--- WORK TO COMPLETE ---
Write out the part of the Elizabeth River creosote article below that begins with the words "WAVY Archive: 1984 June" and ends after the words "cancer in fish.", with every word unchanged.

━━━━━ PASSAGE FOR REVIEW ━━━━━

Creosote cleanup in Elizabeth River ready for final phase — if funding is approved

NORFOLK, Va. (WAVY) — For decades, industrial plants along the southern branch of the Elizabeth River produced creosote. The preservative was used for wooden poles that would support what was then, new technology — the telephone.

A former WAVY-TV anchor, the late Terry Zahn, presented a report in 1984 in which he displayed sediment laced with the deadly creosote.

“This is sediment from the bottom branch of the Elizabeth River. The shiny material is creosote,” Zahn said.

WAVY Archive: 1984 May 10 – Elizabeth River Pollution

WAVY Archive: 1984 June 20 – Elizabeth River Pollution

WAVY Archive: 1985 July 16 – Elizabeth River Pollution

WAVY Archive: 1988 Chesapeake Elizabeth River Waterfront

Former journalist Marjorie Mayfield Jackson, the executive director of the Elizabeth River Project, said there were at least six wood treatment facilities, and they made creosote to treat poles, and then they laid the poles over the river, on piers, and they dropped into the river.

“There were major spills and fires and that stuff,” Jackson said. “The reason it works on telephone poles to keep the telephone poles nice and clean is that it kills stuff. Over the decades creosote would kill or harm plants and animals so it’s correlated with cancer in fish.

━━━━━ DATA ━━━━━

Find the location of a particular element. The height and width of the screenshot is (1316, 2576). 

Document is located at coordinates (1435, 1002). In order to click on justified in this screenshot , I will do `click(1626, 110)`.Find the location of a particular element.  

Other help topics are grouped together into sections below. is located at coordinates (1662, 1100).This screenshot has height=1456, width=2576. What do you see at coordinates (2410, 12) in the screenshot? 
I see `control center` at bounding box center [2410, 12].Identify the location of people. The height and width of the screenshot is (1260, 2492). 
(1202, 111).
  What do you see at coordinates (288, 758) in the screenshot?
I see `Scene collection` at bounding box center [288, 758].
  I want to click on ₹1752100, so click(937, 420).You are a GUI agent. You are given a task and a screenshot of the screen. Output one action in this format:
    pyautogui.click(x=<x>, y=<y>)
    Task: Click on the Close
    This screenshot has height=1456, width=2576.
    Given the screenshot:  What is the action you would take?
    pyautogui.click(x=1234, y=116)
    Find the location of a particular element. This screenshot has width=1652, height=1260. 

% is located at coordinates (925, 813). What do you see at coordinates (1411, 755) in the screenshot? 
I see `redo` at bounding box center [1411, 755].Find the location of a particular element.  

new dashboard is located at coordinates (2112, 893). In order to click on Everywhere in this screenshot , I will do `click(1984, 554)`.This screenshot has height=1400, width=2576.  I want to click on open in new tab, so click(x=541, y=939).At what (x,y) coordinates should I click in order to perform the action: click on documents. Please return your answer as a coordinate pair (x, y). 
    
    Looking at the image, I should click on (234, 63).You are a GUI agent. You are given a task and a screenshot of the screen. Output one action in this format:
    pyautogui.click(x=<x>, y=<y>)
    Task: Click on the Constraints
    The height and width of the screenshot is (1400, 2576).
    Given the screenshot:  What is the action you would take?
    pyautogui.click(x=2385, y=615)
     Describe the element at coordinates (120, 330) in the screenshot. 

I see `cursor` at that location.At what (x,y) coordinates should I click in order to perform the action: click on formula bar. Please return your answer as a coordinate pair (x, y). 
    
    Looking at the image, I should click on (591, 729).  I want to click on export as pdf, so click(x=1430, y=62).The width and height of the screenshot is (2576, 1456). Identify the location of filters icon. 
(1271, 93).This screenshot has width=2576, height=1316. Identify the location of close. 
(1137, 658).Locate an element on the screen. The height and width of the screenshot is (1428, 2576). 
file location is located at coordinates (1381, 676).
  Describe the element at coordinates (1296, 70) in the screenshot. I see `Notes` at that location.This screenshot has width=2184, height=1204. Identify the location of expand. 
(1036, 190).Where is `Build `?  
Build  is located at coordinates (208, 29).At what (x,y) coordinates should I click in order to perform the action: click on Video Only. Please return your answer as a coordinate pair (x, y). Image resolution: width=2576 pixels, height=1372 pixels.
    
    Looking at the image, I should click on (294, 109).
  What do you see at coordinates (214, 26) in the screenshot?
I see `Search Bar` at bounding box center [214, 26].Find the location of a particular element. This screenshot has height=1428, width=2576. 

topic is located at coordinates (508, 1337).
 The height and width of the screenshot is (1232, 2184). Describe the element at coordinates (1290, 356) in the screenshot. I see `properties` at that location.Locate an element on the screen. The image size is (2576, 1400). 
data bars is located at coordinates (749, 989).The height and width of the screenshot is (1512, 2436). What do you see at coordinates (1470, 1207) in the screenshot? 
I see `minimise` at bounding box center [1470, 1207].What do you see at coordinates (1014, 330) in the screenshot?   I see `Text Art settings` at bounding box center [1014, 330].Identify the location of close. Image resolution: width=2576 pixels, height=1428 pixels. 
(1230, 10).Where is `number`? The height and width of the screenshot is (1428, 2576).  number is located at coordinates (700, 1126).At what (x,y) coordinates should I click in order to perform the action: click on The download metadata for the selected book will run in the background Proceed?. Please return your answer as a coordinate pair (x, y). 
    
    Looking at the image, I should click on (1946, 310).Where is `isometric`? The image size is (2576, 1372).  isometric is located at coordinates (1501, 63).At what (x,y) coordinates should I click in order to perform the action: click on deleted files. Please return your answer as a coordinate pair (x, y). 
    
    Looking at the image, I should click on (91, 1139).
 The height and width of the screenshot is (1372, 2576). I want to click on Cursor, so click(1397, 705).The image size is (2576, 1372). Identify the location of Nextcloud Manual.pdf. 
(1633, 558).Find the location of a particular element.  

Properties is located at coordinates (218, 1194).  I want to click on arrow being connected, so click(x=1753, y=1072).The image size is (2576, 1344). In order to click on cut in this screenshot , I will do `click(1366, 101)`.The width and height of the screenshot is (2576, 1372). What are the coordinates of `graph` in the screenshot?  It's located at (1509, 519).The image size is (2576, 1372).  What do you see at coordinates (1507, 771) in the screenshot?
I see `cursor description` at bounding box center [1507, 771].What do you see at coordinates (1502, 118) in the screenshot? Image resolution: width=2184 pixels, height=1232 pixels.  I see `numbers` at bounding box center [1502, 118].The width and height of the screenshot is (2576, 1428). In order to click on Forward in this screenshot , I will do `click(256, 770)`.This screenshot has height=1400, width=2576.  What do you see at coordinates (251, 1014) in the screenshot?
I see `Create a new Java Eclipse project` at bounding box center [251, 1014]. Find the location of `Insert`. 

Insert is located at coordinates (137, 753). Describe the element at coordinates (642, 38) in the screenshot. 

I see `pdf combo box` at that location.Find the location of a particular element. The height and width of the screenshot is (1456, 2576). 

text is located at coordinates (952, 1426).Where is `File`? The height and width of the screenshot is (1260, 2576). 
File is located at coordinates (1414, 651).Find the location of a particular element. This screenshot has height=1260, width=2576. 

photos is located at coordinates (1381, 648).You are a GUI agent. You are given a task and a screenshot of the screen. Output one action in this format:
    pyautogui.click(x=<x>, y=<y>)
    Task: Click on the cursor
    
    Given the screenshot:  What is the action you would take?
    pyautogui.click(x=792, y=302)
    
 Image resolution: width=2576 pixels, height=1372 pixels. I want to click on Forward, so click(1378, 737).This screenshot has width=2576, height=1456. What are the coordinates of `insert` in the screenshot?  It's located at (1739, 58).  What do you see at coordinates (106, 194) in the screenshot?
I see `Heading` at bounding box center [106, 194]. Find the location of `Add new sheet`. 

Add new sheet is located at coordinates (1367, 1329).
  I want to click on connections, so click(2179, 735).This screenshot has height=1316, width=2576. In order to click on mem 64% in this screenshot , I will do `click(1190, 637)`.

━━━━━

--- RESULT OF THIS TASK ---
WAVY Archive: 1984 June 20 – Elizabeth River Pollution

WAVY Archive: 1985 July 16 – Elizabeth River Pollution

WAVY Archive: 1988 Chesapeake Elizabeth River Waterfront

Former journalist Marjorie Mayfield Jackson, the executive director of the Elizabeth River Project, said there were at least six wood treatment facilities, and they made creosote to treat poles, and then they laid the poles over the river, on piers, and they dropped into the river.

“There were major spills and fires and that stuff,” Jackson said. “The reason it works on telephone poles to keep the telephone poles nice and clean is that it kills stuff. Over the decades creosote would kill or harm plants and animals so it’s correlated with cancer in fish.